5 of 45 comments (clear)

  1. Finally, some competition by Btarlinian · · Score: 2, Insightful

    Intel has been losing so much market share in the server space recently. Maybe now they will be able to recover a little. Although, I'm not sure if this will compare to AMD's top offerings.

  2. Power efficiency is all good and nice but... by dc29A · · Score: 2, Insightful

    This CPU is crippled by a shared 667 mhz bus while the Opteron isn't.

    1. Re:Power efficiency is all good and nice but... by 2nd+Post! · · Score: 2, Insightful

      Yes, but isn't this also true of the other Core Duo solutions that happen to be equivalent in performance to Athlon/Opeteron CPUs?

    2. Re:Power efficiency is all good and nice but... by lsd · · Score: 4, Insightful

      Not exactly. On a single CPU system it makes little difference, but on 2 CPUs and up, the Opteron's NUMA architecture based on multiple memory controllers and high-speed point-to-point links between CPUs, each of which is quicker than the 667Mhz that these Core Duo-based Xeons will share for all memory access and cross-CPU traffic, is a huge win. As you can imagine, that win only increases when you move up to even larger systems.

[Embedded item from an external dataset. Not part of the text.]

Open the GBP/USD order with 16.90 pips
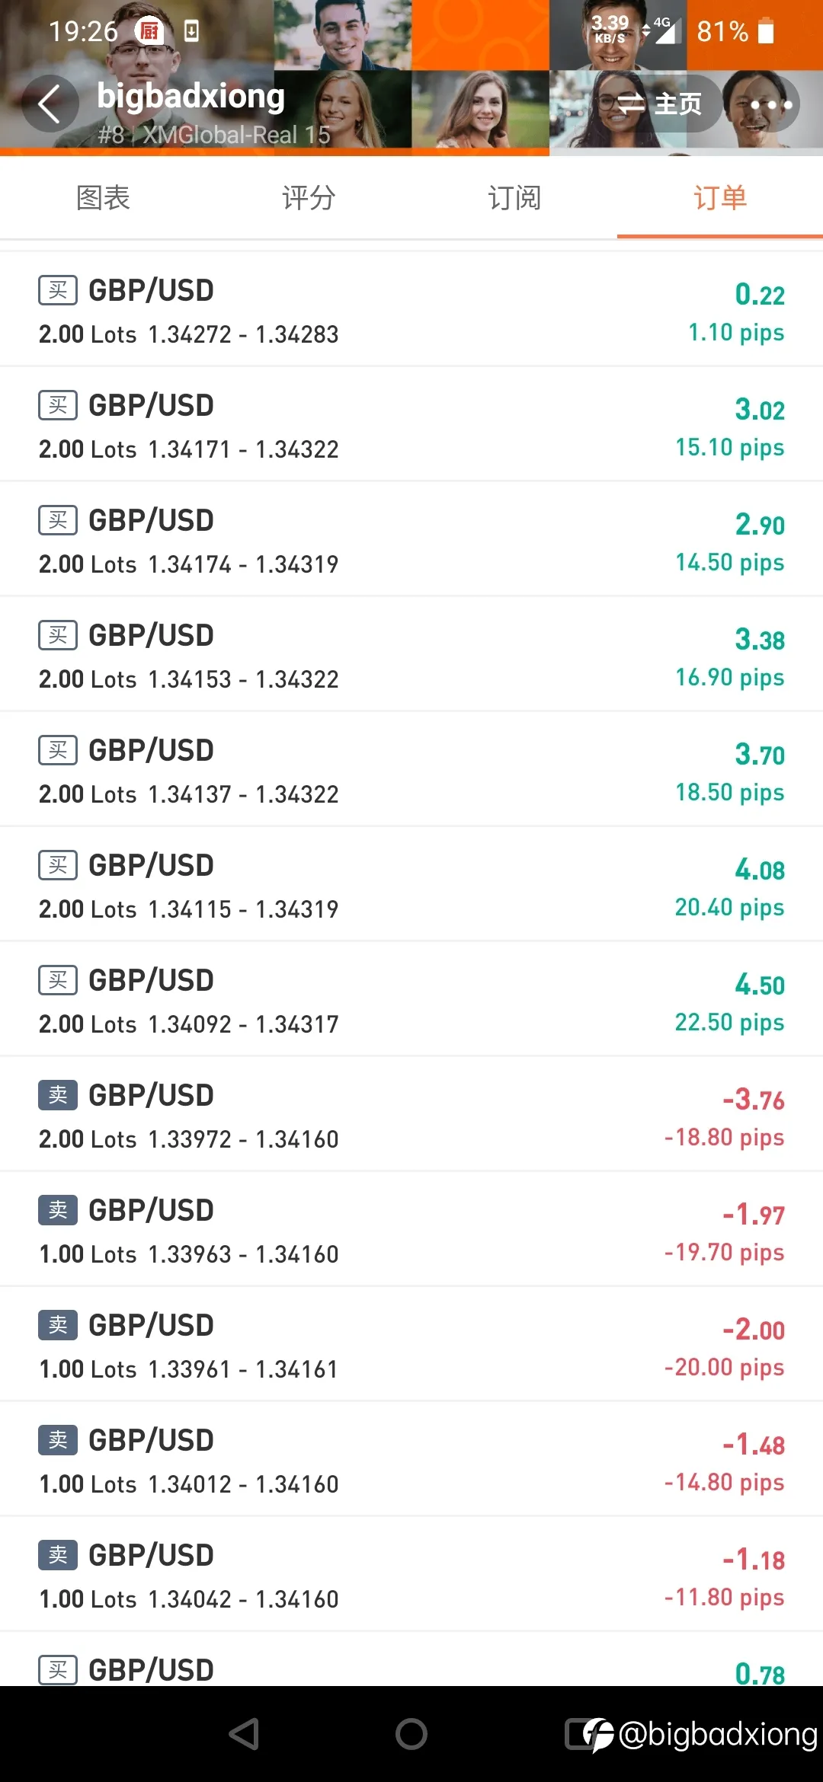 click(412, 654)
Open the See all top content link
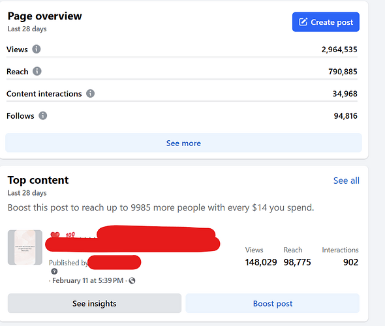Image resolution: width=385 pixels, height=326 pixels. (x=347, y=181)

  3. A start, but no 64-bit? 667 Mhz front-side bus? by DonChron · · Score: 5, Insightful
    Intel's going to have to do a lot more than this to catch up to AMD in the server space. This is an improvement in power consumption, but they're still gated by the front-side-bus architecture which only gets more crowded as you add processors. And 32-bit only... they must really be feeling the heat (lack of heat?) from the Opteron to release a new 32-bit server processor when mature 64-bit OS's and applications are available. Even Microsoft x86-64 Windows and SQL Server products have been out for months, while x86-64 Linux and Linux apps have been out for years.

    It looks like they're desperate to show some progress...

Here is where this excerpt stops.